Department of Clinical Sciences, College of Veterinary Medicine and Biomedical Sciences, Colorado State University, 300 W. Drake Rd., Fort Collins, CO, 80523, USA.
Vet Ophthalmol. 2015 Nov;18(6):497-501. doi: 10.1111/vop.12255. Epub 2015 Feb 10.
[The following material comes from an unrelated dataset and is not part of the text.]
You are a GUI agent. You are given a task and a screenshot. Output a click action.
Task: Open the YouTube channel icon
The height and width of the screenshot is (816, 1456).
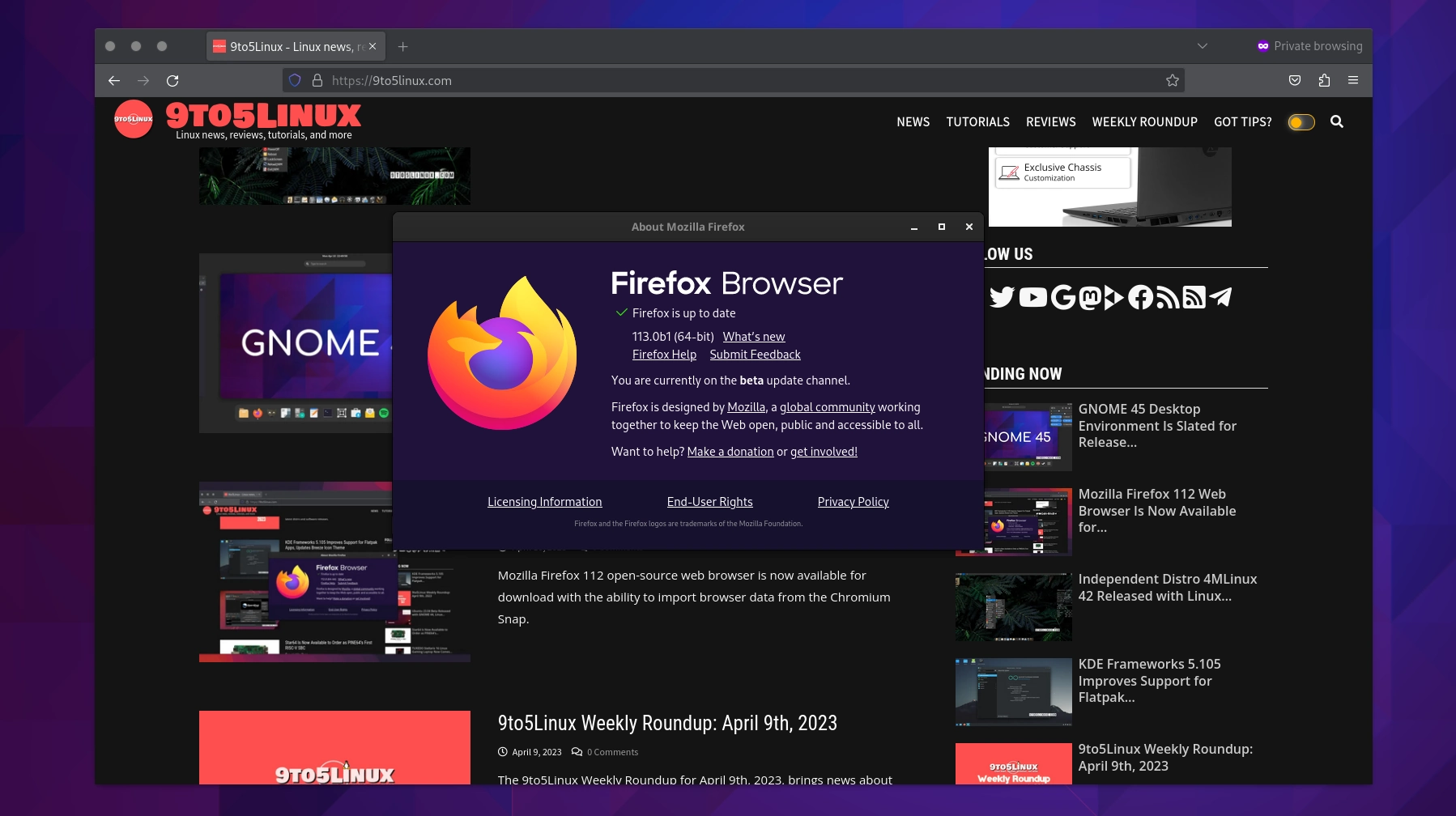point(1032,297)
To determine the effect of once daily topical 0.3% naltrexone (NTX) on tear production, tear film breakup time (TFBUT), and corneal sensitivity in dogs with uncontrolled keratoconjunctivitis sicca (KCS).
Sixteen dogs with uncontrolled KCS.
A randomized placebo-controlled trial was performed in 16 dogs with topical 0.3% NTX once daily or topical saline solution drops once daily. A baseline was obtained at week 0 for tear production (Schirmer tear test 1 and 2-STT1, STT2), TFBUT, and corneal sensitivity. STT1, STT2, and TFBUT were then subsequently measured at weeks 1, 2, and 4 while on NTX or saline drops. Corneal sensitivity measures were repeated at week 4. The drops were subsequently discontinued and all parameters rechecked at week 5.
There was no statistically significant difference in tear parameters or corneal sensitivity between the NTX-treated and the saline-treated groups.
Topical 0.3% NTX given as a once daily dose over 4 weeks did not alter tear production, tear film stability, or corneal sensitivity in dogs with uncontrolled KCS.
确定每日一次局部应用0.3%纳曲酮(NTX)对患有未控制的干眼症(KCS)的犬泪液分泌、泪膜破裂时间(TFBUT)和角膜敏感性的影响。
16只患有未控制的KCS的犬。
对16只犬进行了一项随机安慰剂对照试验,一组每日一次局部应用0.3%NTX,另一组每日一次局部应用盐溶液滴剂。在第0周获得泪液分泌(Schirmer泪液试验1和2 - STT1、STT2)、TFBUT和角膜敏感性的基线数据。然后在第1、2和4周测量NTX或盐溶液滴剂治疗期间的STT1、STT2和TFBUT。在第4周重复角膜敏感性测量。随后停用滴剂,并在第5周重新检查所有参数。
NTX治疗组和盐溶液治疗组之间的泪液参数或角膜敏感性无统计学显著差异。
在4周内每日一次给予局部0.3%NTX,并未改变患有未控制的KCS的犬的泪液分泌、泪膜稳定性或角膜敏感性。